CGI Tyler's Armor of God television program can be seen all across Jamaica on two satellite stations, Uplift Network and Word Network, at 9:30 Saturday mornings and 10:30 Sunday mornings, making us potentially the most visible of all the COG groups in Jamaica.
We ask for the prayers of our brethren in all the Churches of God (those not too exclusivist to ignore the call) to petition our Father in heaven to further rain down His blessings on us as we seek to fulfill His great commission. Ian Boyne, Kingston, Jamaica.
Gathering of the clans
CALOUNDRA, Australia--The Feast of Tabernacles season is certainly a time for the gathering of the clans as people come together to celebrate before the Lord.
Catching up with friends and relatives whom one has not seen for a year or longer is one part of the pleasure. Spending time away from everyday cares and pressures, relaxing as if all one's work is done, is another.
Yet another, and the best, is a banquet at the Lord's spiritual table from which we depart ready to face the world once again.
In Feast reports over the years, the same themes appear again and again: excitement, reunion, spiritual and physical nourishment, refuge from the world, meetings of minds, swapping of ideas, sharing of experiences. This year was no exception.
The Feast in Caloundra was organized by Christian Educational Services Australia, or CESA, a nondenominational organization that aims to provide resources to promote Christian growth and development. One of its sources is material from Ron Dart and his CEM in the United States.
Caloundra is a subtropical town about 90 kilometers north of Brisbane. The state of Queensland provided its usual fine weather for the duration, although it was rather too hot and humid for southerners!
The United Church of God had its site about 12 kilometers and 18 traffic lights further to the north, in Mooloolaba. People from the two groups visited each other during the week.
It is so gratifying to see people able to move freely from one clan gathering to another. Christ sets us free, after all.
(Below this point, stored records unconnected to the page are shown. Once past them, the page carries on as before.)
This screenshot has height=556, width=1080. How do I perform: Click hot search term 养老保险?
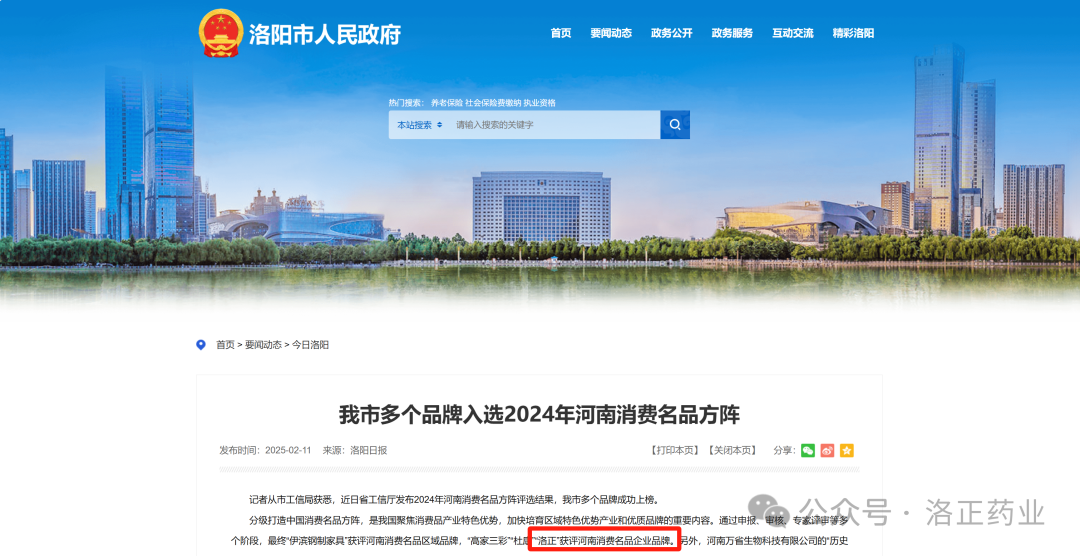click(x=446, y=103)
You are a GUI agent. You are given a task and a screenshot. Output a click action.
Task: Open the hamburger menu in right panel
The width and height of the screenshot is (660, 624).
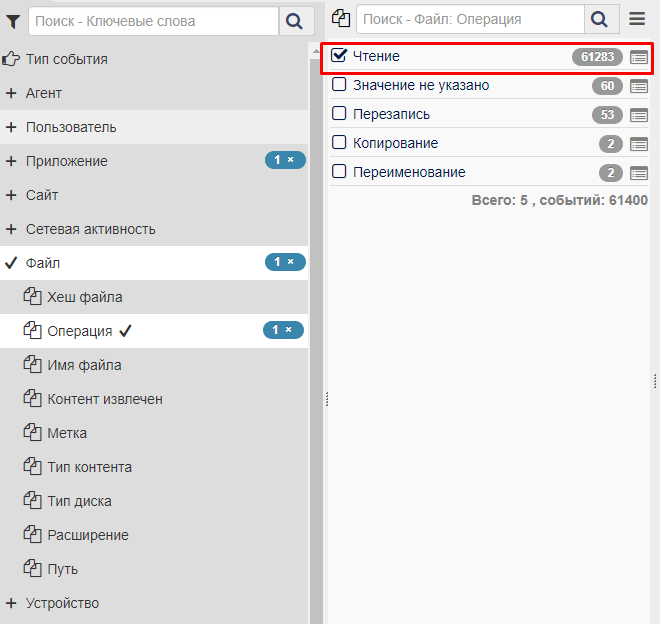coord(637,19)

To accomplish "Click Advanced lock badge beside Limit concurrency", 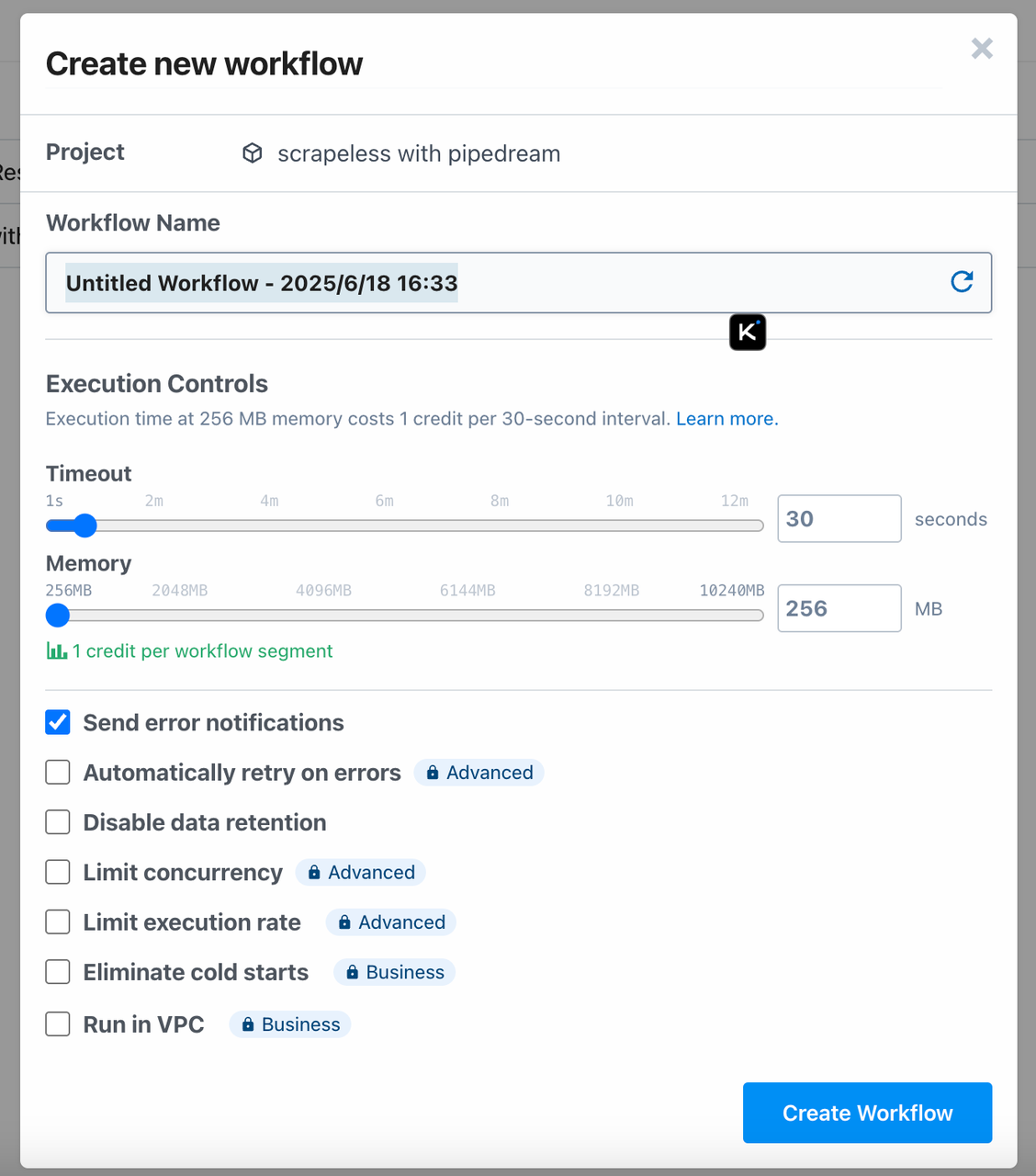I will (361, 873).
Apart from the usual range of sermons and quiz nights, perhaps the most outstanding, important and worthwhile feature of this Feast, as it has been for a number of years, was the session for the children run by Barbara Eldred (Auntie Bee).
Barbara's method is to sit the children down in the front of the hall, in full view of everyone else, and there to involve them in a series of lessons: seven during the Feast, with a finale on the Eighth Day.
Barbara uses a variety of themes and props. Our first encounter with this was in 2003, when she did a series on the armor of God, for which she had purchased a plastic suit of armor.
A young man put it on, one piece each day, until he was completely clad. Each day Barbara talked about the piece being donned, what it was for and why.
In 2007 the theme was dual: famous people of the Bible and the fruits of the Spirit (which are, to refresh your memory, love, joy, peace, patience, kindness, goodness, faith).
The life story of each famous character illustrated one of the fruits.
The children don't just sit on the floor and watch. Oh, no, they're involved--by being asked questions and challenged to put their hands up quickly when a key word is spoken.
Barbara hands out chocolate frogs as rewards. Amazing how the prospect of a reward concentrates the mind wonderfully.
The key to the success of this method is preparation: theme, props and scripts. Barbara's scripts, written in the vernacular, explain religious concepts clearly and accurately and, while directed to children, are great for refreshing adult memories.
They can be quite hilarious. If you'd like to read them go to fellowship-in-god.org and look for Auntie Bee's Archives.
This is a splendid way of involving the young people, helping them to feel involved in the whole, to give them instruction at their level and to help them remember what they learn.
The adults benefit hugely also. The two sessions we watched four years apart remain bright and vivid in our minds, while just about all the other presentations have faded to gray! Walter Steensby, Canberra, Australia.